## Task requirements
The answer must be an exact restatement of all the data.

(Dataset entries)
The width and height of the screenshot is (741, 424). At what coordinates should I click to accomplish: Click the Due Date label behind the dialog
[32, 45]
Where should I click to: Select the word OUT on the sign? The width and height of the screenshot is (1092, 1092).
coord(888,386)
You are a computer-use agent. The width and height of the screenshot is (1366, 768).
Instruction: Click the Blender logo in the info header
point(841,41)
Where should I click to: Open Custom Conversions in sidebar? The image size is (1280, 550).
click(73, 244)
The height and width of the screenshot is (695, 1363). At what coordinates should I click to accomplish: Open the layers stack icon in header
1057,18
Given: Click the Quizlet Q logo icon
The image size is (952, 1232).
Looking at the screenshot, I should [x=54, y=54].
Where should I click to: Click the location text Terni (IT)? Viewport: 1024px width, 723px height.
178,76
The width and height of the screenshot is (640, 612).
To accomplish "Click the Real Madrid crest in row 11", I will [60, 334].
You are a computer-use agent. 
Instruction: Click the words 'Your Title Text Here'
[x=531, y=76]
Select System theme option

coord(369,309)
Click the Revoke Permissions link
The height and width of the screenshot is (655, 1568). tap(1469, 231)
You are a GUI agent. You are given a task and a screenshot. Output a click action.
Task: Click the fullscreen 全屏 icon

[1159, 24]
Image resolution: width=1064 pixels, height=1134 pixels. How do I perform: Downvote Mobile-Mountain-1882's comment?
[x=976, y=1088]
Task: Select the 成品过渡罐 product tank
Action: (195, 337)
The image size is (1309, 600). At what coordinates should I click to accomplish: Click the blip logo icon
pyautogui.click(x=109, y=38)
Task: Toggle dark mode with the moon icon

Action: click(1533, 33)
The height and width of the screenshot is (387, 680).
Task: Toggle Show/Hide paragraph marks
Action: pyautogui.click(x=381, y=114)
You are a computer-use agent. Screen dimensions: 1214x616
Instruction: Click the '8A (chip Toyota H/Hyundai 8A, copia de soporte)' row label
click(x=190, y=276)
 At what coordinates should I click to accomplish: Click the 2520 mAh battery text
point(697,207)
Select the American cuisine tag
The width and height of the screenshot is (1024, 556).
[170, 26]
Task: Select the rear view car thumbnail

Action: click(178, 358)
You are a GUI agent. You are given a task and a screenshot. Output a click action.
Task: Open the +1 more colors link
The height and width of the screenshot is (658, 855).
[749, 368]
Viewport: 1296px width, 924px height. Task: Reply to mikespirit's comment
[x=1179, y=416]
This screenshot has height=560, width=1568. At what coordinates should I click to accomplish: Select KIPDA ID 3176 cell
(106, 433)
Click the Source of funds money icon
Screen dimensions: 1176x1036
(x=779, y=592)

## Task response
The width and height of the screenshot is (741, 424). At what coordinates should I click to accomplish: Click the Due Date label behind the dialog
[32, 45]
Where should I click to: Select the word OUT on the sign? The width and height of the screenshot is (1092, 1092).
coord(888,386)
You are a computer-use agent. The width and height of the screenshot is (1366, 768).
Instruction: Click the Blender logo in the info header
point(841,41)
Where should I click to: Open Custom Conversions in sidebar? The image size is (1280, 550).
click(73, 244)
The height and width of the screenshot is (695, 1363). At what coordinates should I click to accomplish: Open the layers stack icon in header
1057,18
Given: Click the Quizlet Q logo icon
The image size is (952, 1232).
Looking at the screenshot, I should [x=54, y=54].
Where should I click to: Click the location text Terni (IT)? Viewport: 1024px width, 723px height.
178,76
The width and height of the screenshot is (640, 612).
To accomplish "Click the Real Madrid crest in row 11", I will [60, 334].
You are a computer-use agent. 
Instruction: Click the words 'Your Title Text Here'
[x=531, y=76]
Select System theme option

coord(369,309)
Click the Revoke Permissions link
The height and width of the screenshot is (655, 1568). tap(1469, 231)
You are a GUI agent. You are given a task and a screenshot. Output a click action.
Task: Click the fullscreen 全屏 icon

[1159, 24]
Image resolution: width=1064 pixels, height=1134 pixels. How do I perform: Downvote Mobile-Mountain-1882's comment?
[x=976, y=1088]
Task: Select the 成品过渡罐 product tank
Action: (195, 337)
The image size is (1309, 600). At what coordinates should I click to accomplish: Click the blip logo icon
pyautogui.click(x=109, y=38)
Task: Toggle dark mode with the moon icon

Action: click(1533, 33)
The height and width of the screenshot is (387, 680).
Task: Toggle Show/Hide paragraph marks
Action: pyautogui.click(x=381, y=114)
You are a computer-use agent. Screen dimensions: 1214x616
Instruction: Click the '8A (chip Toyota H/Hyundai 8A, copia de soporte)' row label
click(x=190, y=276)
 At what coordinates should I click to accomplish: Click the 2520 mAh battery text
point(697,207)
Select the American cuisine tag
The width and height of the screenshot is (1024, 556).
[170, 26]
Task: Select the rear view car thumbnail

Action: click(178, 358)
You are a GUI agent. You are given a task and a screenshot. Output a click action.
Task: Open the +1 more colors link
The height and width of the screenshot is (658, 855).
[749, 368]
Viewport: 1296px width, 924px height. Task: Reply to mikespirit's comment
[x=1179, y=416]
This screenshot has height=560, width=1568. At what coordinates should I click to accomplish: Select KIPDA ID 3176 cell
(106, 433)
Click the Source of funds money icon
Screen dimensions: 1176x1036
(x=779, y=592)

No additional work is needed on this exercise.